Simpson noted judge candidates, who are likely not household names, may seek any advantage they can get to win more votes.

Simpson noted judge candidates with Catholic-sounding names – particularly Irish names – tend to get more votes than a “Joe Smith candidate, a milquetoast candidate that you can’t tell the ethnicity or religion or other factor that might influence a ballot."

Instead, Simpson said, voters may “use cues like party identity or ethnic names or religious identity, looking for some sort of cue to how to vote.”

Simpson doesn’t see the Democratic Party’s pledge as the most important issue in Cook County politics today, though he does believe it needs to be worked out better.

“There will be a good bit of debate going forward about it,” Simpson said.

On Dec. 14, the Cook County Democratic Party released the list of those judicial candidates who had received the official party endorsement headed into the 2022 Primary Elections.

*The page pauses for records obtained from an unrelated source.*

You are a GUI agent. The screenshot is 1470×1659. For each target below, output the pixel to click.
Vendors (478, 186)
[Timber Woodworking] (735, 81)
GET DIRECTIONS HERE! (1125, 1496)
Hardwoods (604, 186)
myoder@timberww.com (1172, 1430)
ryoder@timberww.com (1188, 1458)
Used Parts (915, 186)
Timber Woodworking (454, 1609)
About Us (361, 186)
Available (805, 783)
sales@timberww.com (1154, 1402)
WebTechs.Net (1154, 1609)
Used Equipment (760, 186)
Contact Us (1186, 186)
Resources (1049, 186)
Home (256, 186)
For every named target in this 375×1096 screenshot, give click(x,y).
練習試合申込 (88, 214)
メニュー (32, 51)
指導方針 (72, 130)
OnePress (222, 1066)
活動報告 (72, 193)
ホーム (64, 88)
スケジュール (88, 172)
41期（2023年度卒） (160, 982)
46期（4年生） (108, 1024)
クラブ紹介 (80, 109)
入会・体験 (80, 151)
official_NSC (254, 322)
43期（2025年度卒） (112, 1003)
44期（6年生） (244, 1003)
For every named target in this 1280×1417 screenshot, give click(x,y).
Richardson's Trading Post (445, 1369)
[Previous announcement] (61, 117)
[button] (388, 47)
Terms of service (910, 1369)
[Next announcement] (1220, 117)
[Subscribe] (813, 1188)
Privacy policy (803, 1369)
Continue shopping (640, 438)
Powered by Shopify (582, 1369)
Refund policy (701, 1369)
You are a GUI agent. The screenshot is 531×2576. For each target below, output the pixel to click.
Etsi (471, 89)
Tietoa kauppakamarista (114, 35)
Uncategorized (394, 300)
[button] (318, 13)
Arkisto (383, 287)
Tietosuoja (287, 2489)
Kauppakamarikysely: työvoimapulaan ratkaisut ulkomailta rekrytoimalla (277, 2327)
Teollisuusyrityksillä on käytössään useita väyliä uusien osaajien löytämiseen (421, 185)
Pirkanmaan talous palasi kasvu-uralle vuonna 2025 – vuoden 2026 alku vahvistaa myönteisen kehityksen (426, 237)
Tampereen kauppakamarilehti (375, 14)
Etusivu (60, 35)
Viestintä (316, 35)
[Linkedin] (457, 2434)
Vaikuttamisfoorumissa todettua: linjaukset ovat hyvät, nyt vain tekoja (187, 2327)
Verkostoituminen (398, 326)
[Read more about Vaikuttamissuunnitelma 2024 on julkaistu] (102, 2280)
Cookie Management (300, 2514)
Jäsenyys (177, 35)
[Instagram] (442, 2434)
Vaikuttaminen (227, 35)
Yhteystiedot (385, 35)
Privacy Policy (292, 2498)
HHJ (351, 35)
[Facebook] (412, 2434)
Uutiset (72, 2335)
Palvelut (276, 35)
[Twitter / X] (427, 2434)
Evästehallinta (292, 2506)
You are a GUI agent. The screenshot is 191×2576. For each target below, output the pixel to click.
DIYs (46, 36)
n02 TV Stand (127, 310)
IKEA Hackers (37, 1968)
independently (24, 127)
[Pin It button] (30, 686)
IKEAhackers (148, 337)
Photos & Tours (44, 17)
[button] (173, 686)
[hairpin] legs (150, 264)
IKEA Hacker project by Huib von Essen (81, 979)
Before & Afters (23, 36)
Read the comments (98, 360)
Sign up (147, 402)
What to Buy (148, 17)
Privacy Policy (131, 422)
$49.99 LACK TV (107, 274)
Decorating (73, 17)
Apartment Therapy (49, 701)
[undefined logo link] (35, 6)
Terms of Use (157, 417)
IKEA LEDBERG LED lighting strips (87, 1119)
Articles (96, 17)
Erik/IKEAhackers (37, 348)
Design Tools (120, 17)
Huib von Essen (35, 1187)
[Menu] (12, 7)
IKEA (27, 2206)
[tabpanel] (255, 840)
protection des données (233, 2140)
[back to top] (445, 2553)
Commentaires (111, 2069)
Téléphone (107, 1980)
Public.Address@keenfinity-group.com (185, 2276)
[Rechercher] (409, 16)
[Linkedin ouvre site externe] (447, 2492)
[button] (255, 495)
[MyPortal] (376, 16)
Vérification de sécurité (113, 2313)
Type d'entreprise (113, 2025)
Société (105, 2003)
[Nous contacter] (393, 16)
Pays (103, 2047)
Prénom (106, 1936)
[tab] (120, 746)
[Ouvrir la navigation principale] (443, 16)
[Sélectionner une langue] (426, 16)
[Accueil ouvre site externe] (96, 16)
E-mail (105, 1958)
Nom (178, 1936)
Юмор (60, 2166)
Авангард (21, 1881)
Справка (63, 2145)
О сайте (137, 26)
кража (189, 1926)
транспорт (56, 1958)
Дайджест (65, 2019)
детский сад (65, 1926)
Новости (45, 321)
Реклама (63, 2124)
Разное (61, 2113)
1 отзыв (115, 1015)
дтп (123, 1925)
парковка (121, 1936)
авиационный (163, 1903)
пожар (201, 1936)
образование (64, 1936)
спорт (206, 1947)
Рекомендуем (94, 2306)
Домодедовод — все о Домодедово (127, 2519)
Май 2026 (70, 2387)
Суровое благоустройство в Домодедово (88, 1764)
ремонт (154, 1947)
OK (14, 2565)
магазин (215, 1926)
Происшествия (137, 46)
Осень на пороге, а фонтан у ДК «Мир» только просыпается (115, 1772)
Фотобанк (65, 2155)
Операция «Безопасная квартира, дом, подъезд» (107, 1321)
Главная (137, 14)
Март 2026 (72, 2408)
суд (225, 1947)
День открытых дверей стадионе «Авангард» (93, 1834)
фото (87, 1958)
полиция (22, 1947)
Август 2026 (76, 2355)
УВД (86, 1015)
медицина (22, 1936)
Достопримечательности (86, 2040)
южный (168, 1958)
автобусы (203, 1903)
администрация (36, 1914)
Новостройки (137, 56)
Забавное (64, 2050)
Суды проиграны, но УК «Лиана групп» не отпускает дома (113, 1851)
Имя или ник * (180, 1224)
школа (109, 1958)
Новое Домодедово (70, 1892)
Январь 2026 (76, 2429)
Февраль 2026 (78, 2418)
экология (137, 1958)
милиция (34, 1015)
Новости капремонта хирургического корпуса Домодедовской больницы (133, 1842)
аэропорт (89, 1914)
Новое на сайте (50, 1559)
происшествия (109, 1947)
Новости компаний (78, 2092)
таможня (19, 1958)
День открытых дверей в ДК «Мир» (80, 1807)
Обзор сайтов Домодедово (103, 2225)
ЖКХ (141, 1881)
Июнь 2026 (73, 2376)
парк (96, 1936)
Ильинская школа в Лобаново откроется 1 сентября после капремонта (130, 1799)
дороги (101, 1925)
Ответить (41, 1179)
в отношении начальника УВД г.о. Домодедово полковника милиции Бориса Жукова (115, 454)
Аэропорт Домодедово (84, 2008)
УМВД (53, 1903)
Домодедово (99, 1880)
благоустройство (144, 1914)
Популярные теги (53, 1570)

These included:

For Appellate Judge: Dominique Ross and John Ehrlich.

For Circuit Judge: Howard Brookins, Araceli De La Cruz, Tom Donnelly, Ruth Gudino, Diana Lopez, Tom Nowinski, Yolanda Sayre, Rena Van Tine and Michael Weaver.

For Circuit Judge, Alternate: Tracie Porter, Marcia O’Brien Conway, Jennifer Callahan, Ashonta Rice, Pam Saindon, James Murphy Aguliu, Steven McKenzie, James Gleffe, Debjani Desai, Joanne Fehn and Tiffany Brooks.

The party's selection committee for Circuit Court was led by Illinois State Sen. President Don Harmon, of Oak Park, and Chicago Alderman Michelle Harris.

Jonathan Bilyk contributed to this report.